Note also that sterling has recovered a little from recent lows, currently at $1.315.

Markets hate uncertainty, so I think it's clearly a good thing that we actually have a new PM, rather than a lame duck situation until the autumn (what were they thinking?). Also, there seems a general feeling that the grown ups are back in charge now. May seems professional, calm, and experienced. So hopefully she'll make a success of Brexit negotiations, and bring the country together.

Also, I was delighted to hear May talk yesterday about detailed measures to improve corporate governance, such as making remuneration votes binding, and reining in widespread Director greed, which is proving so corrosive for social cohesion. She also favours adopting something like the German model, of bringing in e.g. an employee representative onto Boards, etc.
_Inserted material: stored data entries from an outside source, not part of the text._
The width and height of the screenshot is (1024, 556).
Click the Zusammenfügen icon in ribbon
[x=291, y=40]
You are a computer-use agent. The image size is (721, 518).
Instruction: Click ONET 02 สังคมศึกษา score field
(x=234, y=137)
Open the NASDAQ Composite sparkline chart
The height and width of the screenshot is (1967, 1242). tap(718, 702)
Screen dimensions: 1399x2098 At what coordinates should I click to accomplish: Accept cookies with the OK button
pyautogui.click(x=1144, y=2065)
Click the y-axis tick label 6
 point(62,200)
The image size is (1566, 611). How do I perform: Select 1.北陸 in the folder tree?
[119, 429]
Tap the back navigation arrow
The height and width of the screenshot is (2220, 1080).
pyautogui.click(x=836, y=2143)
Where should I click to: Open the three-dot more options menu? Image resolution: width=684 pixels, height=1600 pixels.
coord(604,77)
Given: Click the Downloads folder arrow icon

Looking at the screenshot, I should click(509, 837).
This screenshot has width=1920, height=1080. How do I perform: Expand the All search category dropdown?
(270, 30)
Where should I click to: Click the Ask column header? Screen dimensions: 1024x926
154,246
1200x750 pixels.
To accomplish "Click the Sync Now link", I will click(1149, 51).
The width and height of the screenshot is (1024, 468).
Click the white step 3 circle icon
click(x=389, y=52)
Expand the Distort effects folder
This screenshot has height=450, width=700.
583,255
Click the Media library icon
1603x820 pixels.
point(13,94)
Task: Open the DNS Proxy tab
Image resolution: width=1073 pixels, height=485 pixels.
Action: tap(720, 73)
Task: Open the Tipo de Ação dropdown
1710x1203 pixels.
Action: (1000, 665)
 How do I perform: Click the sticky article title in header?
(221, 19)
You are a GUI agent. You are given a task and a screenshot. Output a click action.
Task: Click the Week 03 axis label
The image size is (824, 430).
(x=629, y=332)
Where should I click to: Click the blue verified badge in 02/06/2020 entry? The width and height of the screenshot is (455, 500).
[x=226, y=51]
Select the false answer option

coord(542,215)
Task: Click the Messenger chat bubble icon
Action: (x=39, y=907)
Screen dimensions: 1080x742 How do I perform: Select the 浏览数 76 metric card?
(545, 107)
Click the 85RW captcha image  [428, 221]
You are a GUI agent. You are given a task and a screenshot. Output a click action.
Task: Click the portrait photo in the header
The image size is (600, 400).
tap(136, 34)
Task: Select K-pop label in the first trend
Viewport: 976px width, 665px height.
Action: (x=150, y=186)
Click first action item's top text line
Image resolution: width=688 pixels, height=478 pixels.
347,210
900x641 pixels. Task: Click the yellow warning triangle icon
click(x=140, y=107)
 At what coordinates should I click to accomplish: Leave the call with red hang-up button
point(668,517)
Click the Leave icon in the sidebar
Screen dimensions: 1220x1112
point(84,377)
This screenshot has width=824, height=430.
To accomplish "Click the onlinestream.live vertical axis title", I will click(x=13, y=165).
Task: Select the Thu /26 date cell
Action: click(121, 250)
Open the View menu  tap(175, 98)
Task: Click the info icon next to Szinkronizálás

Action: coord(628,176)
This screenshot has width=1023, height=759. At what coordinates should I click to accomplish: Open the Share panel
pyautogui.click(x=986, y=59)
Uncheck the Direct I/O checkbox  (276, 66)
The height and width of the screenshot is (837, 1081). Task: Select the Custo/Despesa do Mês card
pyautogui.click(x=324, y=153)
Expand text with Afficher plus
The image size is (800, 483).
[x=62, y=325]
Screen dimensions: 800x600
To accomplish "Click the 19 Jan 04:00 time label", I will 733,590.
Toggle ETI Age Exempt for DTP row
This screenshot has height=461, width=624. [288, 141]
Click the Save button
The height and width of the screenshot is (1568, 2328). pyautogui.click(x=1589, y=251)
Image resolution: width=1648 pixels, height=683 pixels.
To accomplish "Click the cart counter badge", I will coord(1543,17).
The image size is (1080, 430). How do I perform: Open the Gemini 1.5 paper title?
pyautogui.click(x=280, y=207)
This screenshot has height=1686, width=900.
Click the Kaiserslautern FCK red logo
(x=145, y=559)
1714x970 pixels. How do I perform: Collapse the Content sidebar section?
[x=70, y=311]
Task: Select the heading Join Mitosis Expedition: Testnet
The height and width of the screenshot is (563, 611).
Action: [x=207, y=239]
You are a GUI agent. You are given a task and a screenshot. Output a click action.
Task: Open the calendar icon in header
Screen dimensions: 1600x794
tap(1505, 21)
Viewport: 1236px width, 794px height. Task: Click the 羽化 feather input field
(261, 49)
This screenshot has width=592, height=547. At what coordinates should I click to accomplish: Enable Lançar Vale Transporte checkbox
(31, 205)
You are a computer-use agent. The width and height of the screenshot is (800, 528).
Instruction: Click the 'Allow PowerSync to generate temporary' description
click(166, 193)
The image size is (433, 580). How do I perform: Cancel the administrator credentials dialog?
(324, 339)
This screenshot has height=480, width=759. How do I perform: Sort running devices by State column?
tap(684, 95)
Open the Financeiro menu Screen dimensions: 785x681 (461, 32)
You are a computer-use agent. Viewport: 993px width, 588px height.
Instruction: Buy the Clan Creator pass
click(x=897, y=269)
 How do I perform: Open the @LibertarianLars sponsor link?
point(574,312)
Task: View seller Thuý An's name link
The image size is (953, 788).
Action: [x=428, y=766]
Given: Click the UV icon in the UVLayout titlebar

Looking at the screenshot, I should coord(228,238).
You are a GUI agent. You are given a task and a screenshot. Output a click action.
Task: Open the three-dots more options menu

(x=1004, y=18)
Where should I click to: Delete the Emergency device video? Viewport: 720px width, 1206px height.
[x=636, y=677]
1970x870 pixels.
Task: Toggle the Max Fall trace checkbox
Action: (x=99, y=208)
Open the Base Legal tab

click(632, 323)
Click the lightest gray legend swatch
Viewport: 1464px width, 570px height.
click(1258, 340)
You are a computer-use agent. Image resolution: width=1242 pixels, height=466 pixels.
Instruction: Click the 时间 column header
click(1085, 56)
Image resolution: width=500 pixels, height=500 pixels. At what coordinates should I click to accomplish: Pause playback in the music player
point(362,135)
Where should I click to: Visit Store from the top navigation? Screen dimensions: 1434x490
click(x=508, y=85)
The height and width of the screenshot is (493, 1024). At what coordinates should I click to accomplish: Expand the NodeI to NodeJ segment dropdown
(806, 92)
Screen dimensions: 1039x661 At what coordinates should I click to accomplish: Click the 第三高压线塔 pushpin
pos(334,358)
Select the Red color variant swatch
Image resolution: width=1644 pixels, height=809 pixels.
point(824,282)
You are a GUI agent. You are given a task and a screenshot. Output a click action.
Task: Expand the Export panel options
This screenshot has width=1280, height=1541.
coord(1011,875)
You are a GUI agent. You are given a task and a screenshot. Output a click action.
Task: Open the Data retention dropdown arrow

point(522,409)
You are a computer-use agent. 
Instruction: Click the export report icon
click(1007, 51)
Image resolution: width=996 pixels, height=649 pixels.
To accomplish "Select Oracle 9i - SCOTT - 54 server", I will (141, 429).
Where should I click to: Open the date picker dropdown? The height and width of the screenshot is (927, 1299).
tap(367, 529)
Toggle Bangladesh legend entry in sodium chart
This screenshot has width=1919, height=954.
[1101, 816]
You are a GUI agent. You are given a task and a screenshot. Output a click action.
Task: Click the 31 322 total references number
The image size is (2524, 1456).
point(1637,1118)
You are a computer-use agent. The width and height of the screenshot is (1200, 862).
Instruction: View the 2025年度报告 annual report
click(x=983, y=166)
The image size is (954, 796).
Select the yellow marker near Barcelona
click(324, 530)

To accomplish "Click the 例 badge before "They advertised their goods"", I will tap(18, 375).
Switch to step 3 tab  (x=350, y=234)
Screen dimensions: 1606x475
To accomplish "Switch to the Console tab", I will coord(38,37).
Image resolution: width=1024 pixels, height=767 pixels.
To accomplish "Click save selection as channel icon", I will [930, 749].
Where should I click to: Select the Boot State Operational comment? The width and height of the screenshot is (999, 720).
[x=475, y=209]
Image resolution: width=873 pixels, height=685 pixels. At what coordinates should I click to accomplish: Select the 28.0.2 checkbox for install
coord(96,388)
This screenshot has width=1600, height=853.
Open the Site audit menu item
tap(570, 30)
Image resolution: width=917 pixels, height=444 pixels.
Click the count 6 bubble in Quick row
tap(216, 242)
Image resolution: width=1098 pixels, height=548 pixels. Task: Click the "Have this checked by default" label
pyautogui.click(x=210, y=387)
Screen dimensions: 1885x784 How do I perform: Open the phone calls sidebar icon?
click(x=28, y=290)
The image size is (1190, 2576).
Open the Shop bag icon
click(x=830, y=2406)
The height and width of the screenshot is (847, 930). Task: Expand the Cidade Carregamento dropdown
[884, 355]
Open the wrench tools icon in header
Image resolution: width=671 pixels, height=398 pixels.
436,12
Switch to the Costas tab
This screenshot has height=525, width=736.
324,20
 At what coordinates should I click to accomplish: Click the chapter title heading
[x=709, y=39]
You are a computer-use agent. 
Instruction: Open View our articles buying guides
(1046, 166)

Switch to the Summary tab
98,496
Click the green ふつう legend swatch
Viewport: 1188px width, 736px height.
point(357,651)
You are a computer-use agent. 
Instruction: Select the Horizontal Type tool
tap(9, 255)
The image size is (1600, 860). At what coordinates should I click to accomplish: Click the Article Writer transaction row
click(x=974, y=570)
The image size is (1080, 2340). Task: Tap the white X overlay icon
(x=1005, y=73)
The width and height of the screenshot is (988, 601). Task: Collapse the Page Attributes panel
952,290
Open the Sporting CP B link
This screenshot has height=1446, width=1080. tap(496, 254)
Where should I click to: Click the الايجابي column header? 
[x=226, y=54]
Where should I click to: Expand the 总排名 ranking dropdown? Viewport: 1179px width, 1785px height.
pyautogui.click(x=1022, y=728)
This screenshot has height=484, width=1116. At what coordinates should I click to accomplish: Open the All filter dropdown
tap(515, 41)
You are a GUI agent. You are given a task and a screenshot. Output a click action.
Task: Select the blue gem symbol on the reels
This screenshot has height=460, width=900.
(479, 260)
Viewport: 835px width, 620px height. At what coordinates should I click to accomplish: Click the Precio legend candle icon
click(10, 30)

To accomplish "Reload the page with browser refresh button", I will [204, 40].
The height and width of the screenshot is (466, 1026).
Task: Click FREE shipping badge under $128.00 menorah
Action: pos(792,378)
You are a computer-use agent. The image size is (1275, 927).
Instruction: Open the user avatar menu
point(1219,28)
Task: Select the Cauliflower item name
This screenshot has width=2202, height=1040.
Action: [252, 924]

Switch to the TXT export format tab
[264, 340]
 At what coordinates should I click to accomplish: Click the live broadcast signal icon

The nice thing about small caps, is that there are always laggards when the market generally rallies. So even if you've missed the rally, there are (selectively) still some good buying opportunities out there, in my view.

Mind you, if you're gloomy about the outlook for the economy, and hence earnings, then strong bounces such as we've seen this week are the ideal time to be selling into strength. That approach is much more profitable that panic selling during the big plunges.

As mentioned before, I'm scrutinising the trading updates of larger caps too, at the moment, to get a better sense of what the economy is doing. Obviously Brexit has caused a shock to the system, but…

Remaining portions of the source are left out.